Sedevo comodamente su una delle sessantaquattro poltroncine rosse, attendevo il buio e intanto mi guardavo attorno. Una situazione che fino a pochi mesi fa avrei definito usuale e alla quale, ieri, ho avuto come l’impressione d’essere invece disavvezza. Un miscuglio di sensazioni contrastanti e su tutte una: quella di aver ripreso a respirare teatro. L’assenza è del resto ossigeno che viene meno, quando meno te l’aspetti. Così io indossavo la mascherina e, dopo mesi, respiravo nuovamente teatro come non avevo mai fatto prima.

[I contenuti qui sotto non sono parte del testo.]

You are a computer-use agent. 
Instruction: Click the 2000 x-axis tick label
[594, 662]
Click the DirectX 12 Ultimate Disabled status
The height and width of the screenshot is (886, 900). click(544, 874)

In scena, nell’incantevole Teatro Prima di Villa San Giovanni, una prova senza interruzioni di “Preferisco il rumore del mare”, in vista del debutto, il 17 ottobre a Rende (CS) nell’ambito dell’iniziativa “Otto Monologhi” che la compagnia Rossosimona, fondata da Lindo Nudo, ha promosso, in collaborazione con Palacultura Lab e Creativa, per offrire un’opportunità di lavoro ad attori e attrici professionisti residenti in Calabria.

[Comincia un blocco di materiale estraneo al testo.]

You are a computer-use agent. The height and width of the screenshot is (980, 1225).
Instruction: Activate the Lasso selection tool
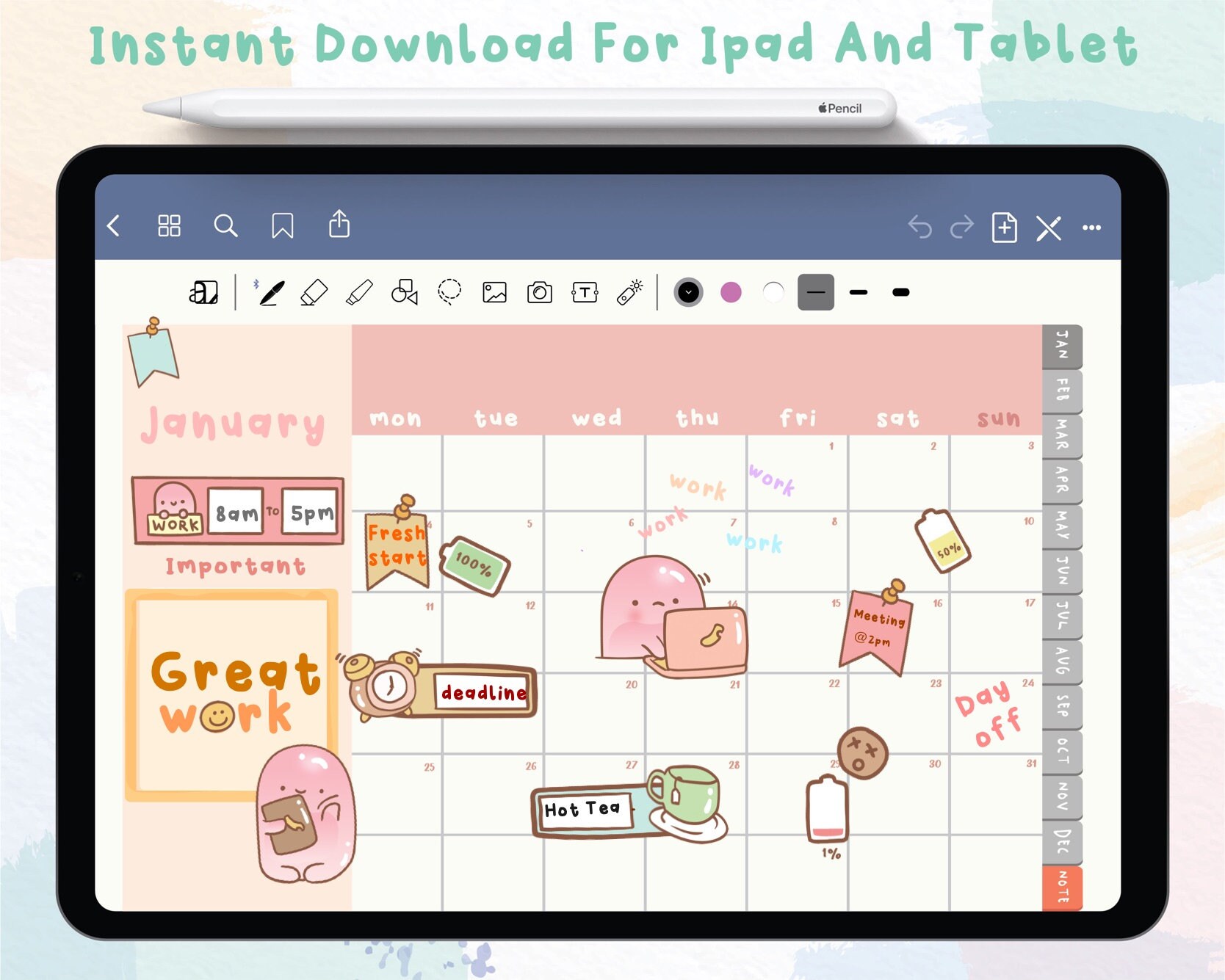[x=449, y=292]
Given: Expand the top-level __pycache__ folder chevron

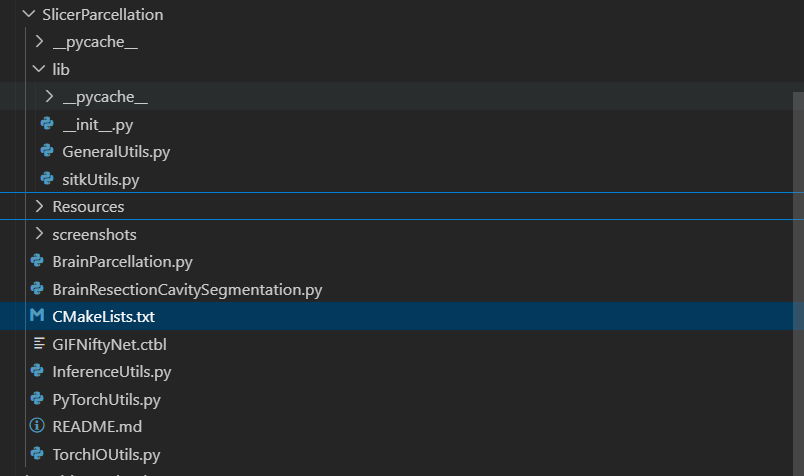Looking at the screenshot, I should pyautogui.click(x=39, y=41).
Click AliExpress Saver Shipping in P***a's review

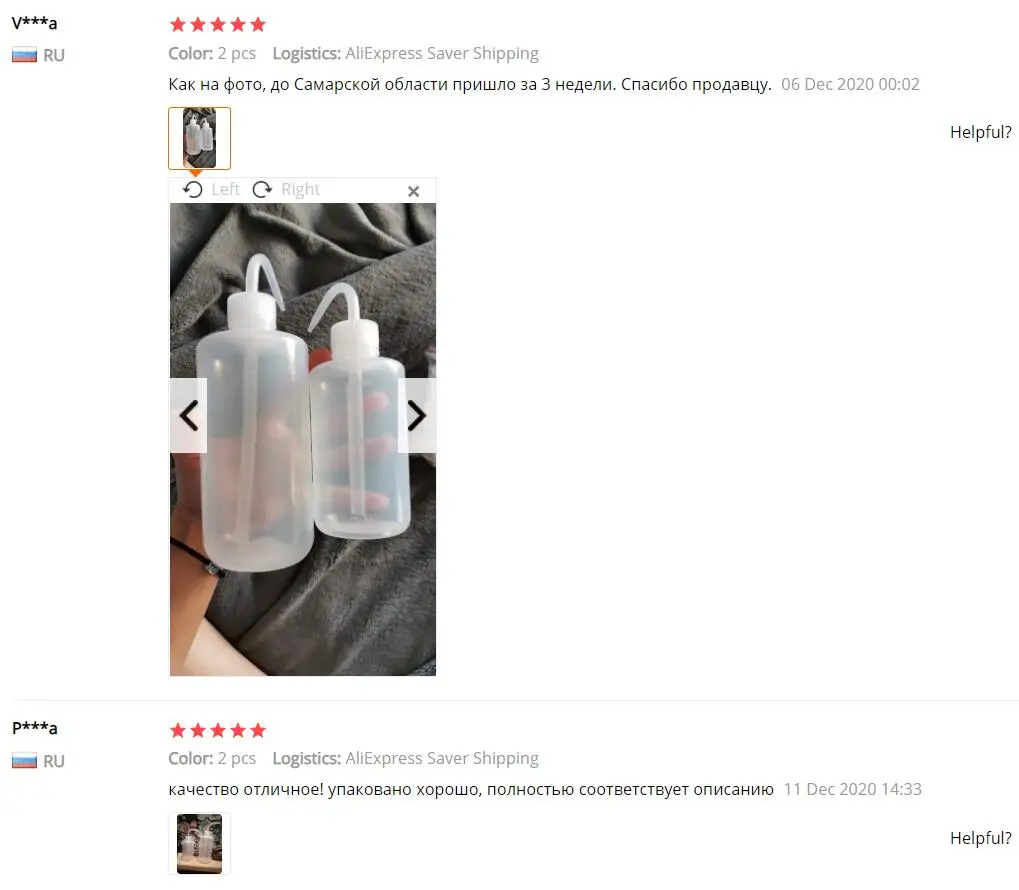(x=442, y=759)
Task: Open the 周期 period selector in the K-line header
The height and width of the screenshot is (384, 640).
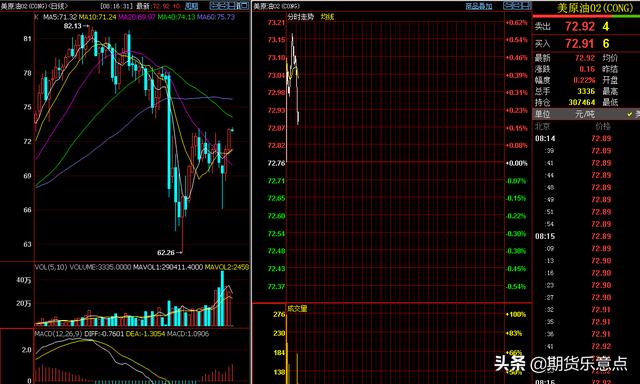Action: pyautogui.click(x=191, y=6)
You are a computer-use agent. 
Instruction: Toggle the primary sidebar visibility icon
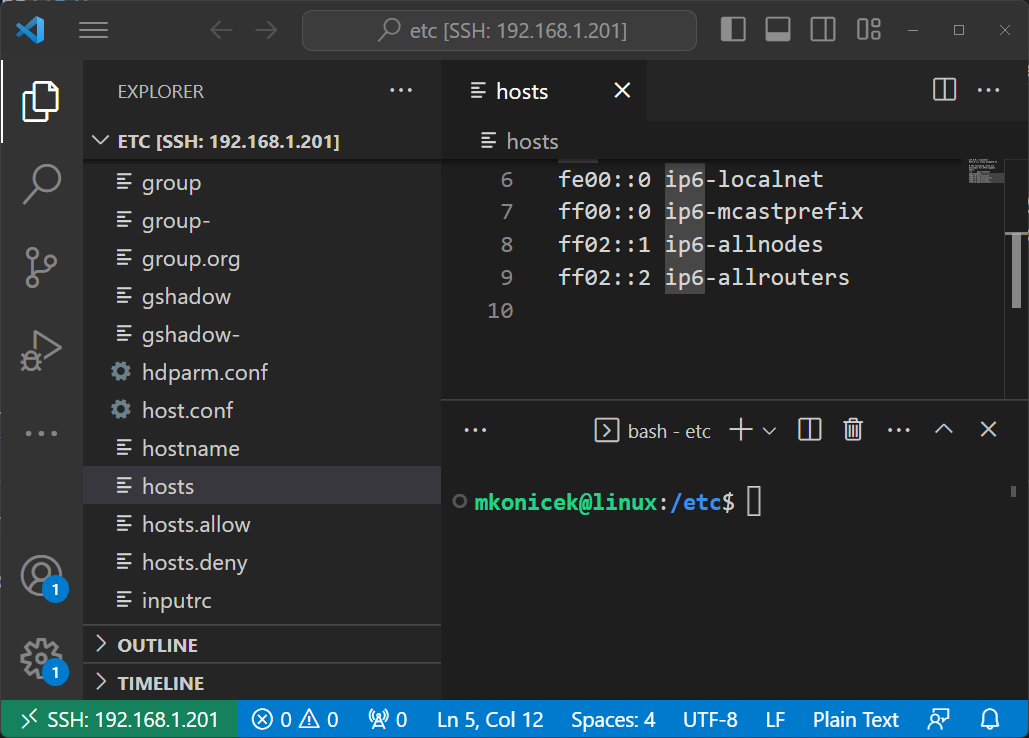pyautogui.click(x=733, y=29)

Occorreva ripartire e il Teatro Primo ha scelto una ripartenza tanto delicata, nei quindici minuti previsti dal bando, quanto significativa alla luce dell’emergenza sanitaria che vorrebbe ci si astenesse dal produrre, dal programmare, finanche dal concepire l’arte come attività ineludibile dell’esistenza.

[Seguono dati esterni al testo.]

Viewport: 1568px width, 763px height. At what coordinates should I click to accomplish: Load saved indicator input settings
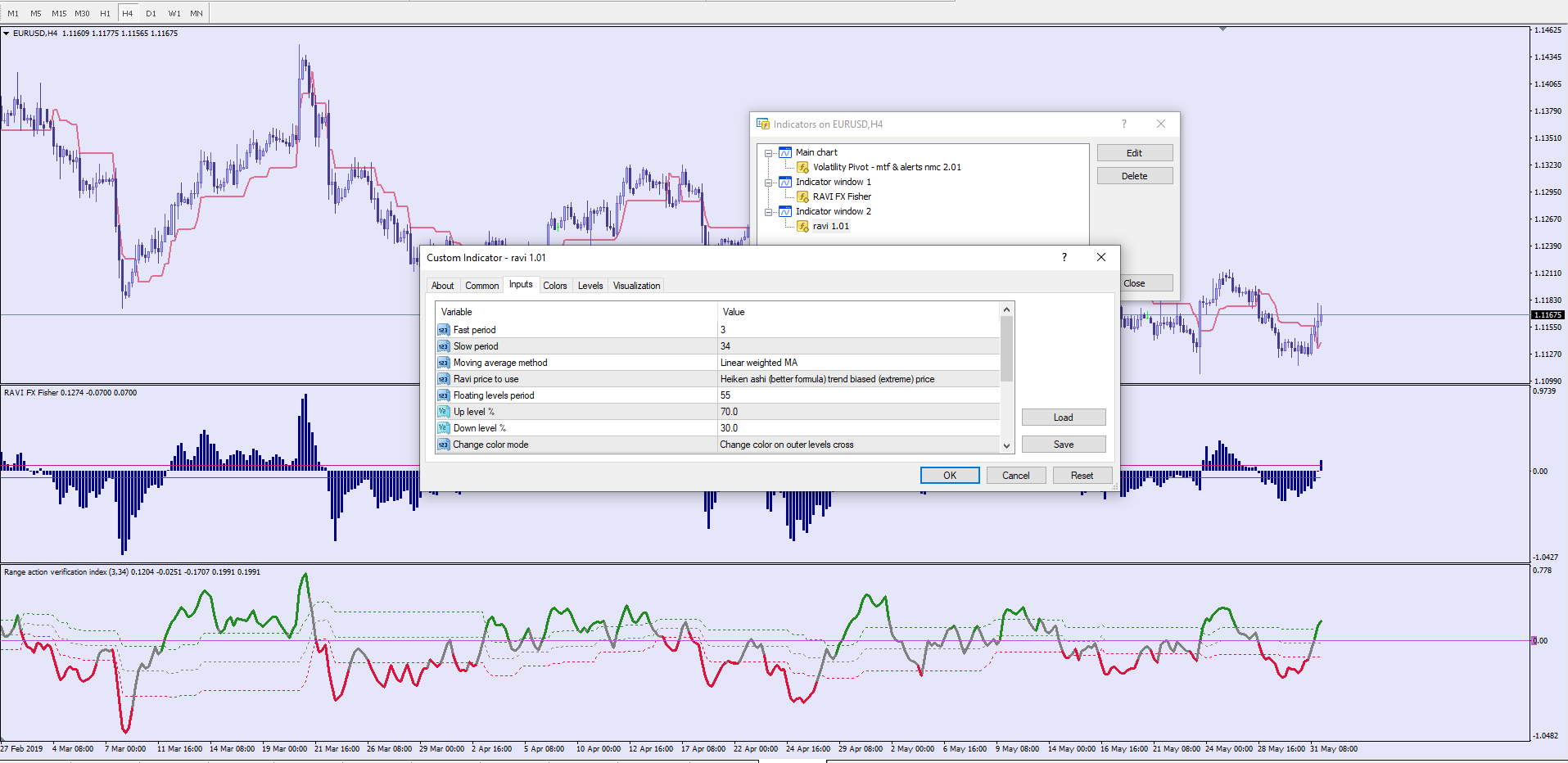[1063, 418]
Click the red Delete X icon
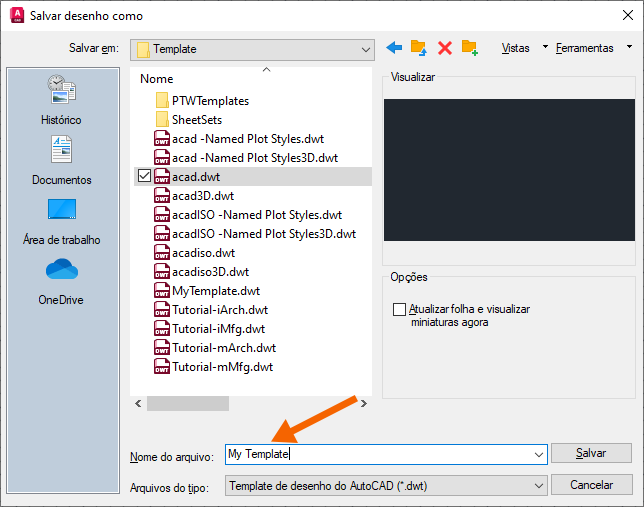The width and height of the screenshot is (644, 507). pyautogui.click(x=445, y=48)
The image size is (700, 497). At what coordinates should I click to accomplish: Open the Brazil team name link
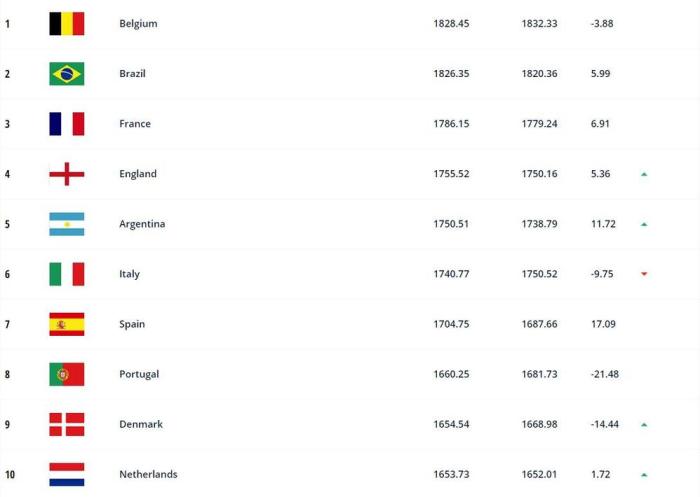point(133,74)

In scena Silvana Luppino, alla regia Christian Maria Parisi, drammaturgia di Domenico Loddo. Un trio artistico già rodato e che, da qualche anno, porta in giro per l’Italia lo spettacolo “Dora in avanti”, riscuotendo consensi di pubblico e critica.
“Preferisco il rumore del mare” condensa in un lasso di tempo ristretto il dramma esistenziale di una donna in cerca di quel posto nel mondo cui tutti aspiriamo, facilitati o meno dal caso, dalle cose, dalle case dentro le quali siamo cresciuti. Il nome di una musa e il cognome di un poeta, l’eccentricità che sa diventare talento, il ghiribizzo di quei personaggi che sembrano venuti fuori da un fumetto, che si esprimono per onomatopee, che esasperano e che però avvincono.
Dentro a un ufficio di collocamento è necessario esser posati. Deviare dalla norma della compostezza attira gli sguardi sdegnosi degli astanti. Tant’è che personaggio e attrice si divertono, insieme, a prendere a spallate la quarta parete: il pubblico può o non può intervenire? La regia non fornisce indicazioni, concentrata com’è sulla regimazione del fiume di parole che deve fluire sì, ma dentro gli argini del palcoscenico sul quale si compie, lietamente se vogliamo, un brandello di personale destino.
La scrittura di Loddo è gagliarda, audace. Riscuote la vita a ogni angolo di strada, in una canzone, nei versi di Dino Campana. Poi la sparpaglia, seguendo l’unico filo conduttore possibile: l’umanità. Ché tutto quel che accade fuori e dentro il teatro è spropositatamente umano: da una risata a una lacrima, da una poesia scopiazzata all’effigie meno adulterata, quella del dolore.
“Preferisco il rumore del mare” diventa così la fotografia a colori di un istante che è frutto dei mille ieri ai quali Silvana Luppino ha saputo dare forma, abilmente prestando corpo e voce, addirittura azzerando le distanze e i silenzi di un mondo che sembrerebbe precluderci la possibilità d’essere o, a guardare il bicchiere mezzo pieno, d’essere semplicemente ciò che siamo.